Thursday, August 11, 2016

The pizza economy

A few years ago a friend of mine ended up acquiring a small pizza restaurant when a family member that owned it was no longer able to run the business. They do only carry-out and delivery. There's no place to sit and dine in the establishment. It's a single store, not a franchise or part of a chain.

Not far from my friend's establishment is a Pizza Hut, a Little Caesar's, a Papa Murphy's, a Papa John's, and two grocery stores that sell a variety of pizzas. One of these stores has a fast food counter that serves personal size pizza made to order. Even the nearby 7-11 offers hot pizza. In other words, my friend's pizza joint has plenty of competition.

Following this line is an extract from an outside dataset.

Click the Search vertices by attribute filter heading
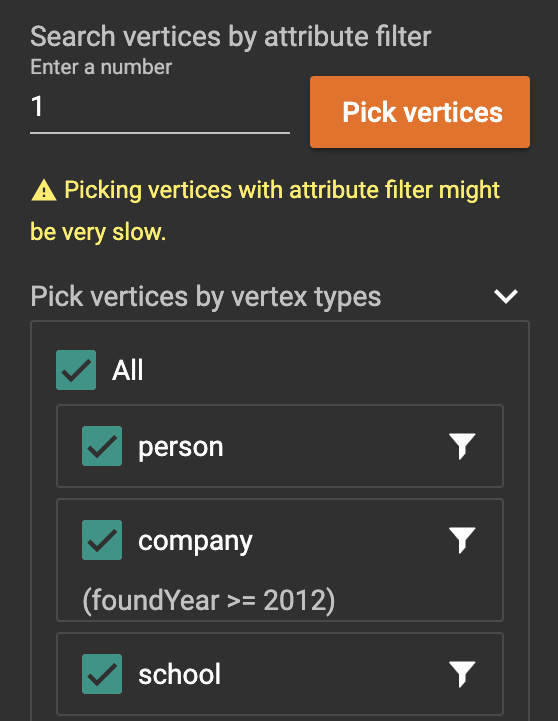(231, 37)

About four years ago a pizza buffet restaurant opened in the same complex as my friend's business. When I recently asked him how that had impacted his business, he replied that as far as he could tell, it had made no difference whatsoever. Business hadn't just stayed steady, it had grown at about the same rate it had been growing before the buffet place opened.

When I expressed my dismay at this response, my friend explained that his restaurant and the buffet place offer two very different experiences. "You can go there, sit down, and immediately start eating a variety of pizzas. But, quite frankly, their pizza isn't that great. It's not bad. But it's not great pizza. If you want good pizza you go to a place like ours. Also, there are also plenty of people that prefer to dine at home, rather than battling the crowds at the buffet counter."

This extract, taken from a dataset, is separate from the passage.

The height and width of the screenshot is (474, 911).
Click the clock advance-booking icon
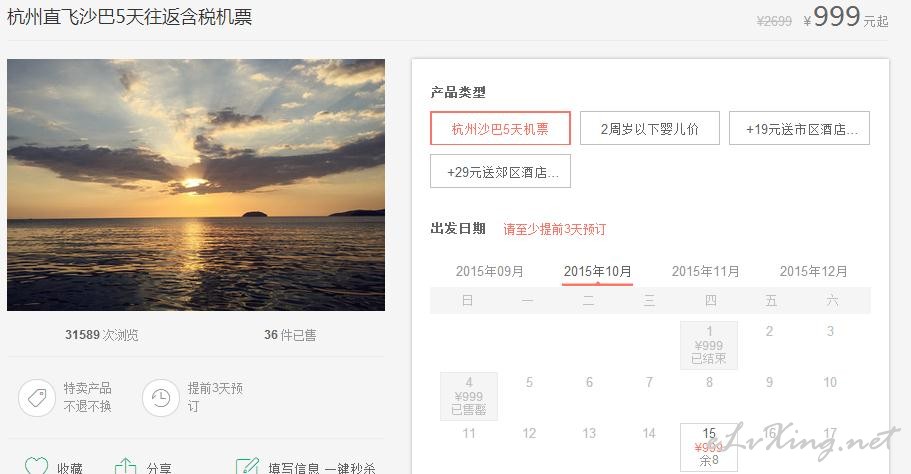click(x=161, y=397)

Home delivery, my friend explained, is a large part of his business. You don't get that from the buffet place, Little Caesar's, Papa Murphy's, the convenience stores, or the grocery stores. His store has a lot of loyal customers that use home delivery service frequently. I assume it's much the same for the nearby Pizza Hut and Papa John's establishments.

This got me thinking about the different experiences offered by the various pizza purveyors in the area. Papa Murphy's offers fresh pizza that you can bake at home at your leisure. You can get prepackaged ready-to-bake fresh pizzas at some grocery stores, but Papa Murphy's makes pizzas to order. This model only works well if you only need one or two pizzas, or if you have lots of ovens for more pizzas. Otherwise you've got hungry mouths waiting for pizzas that are still in the oven after the first ones have been devoured.

Among the pizza restaurants near my friend's place, only one—the buffet joint—offers a sit-down dining experience. I remember when most Pizza Huts were sit-down places before they shifted to the carry-out/delivery only model. I suppose this mix reflects the desires of consumers in the area.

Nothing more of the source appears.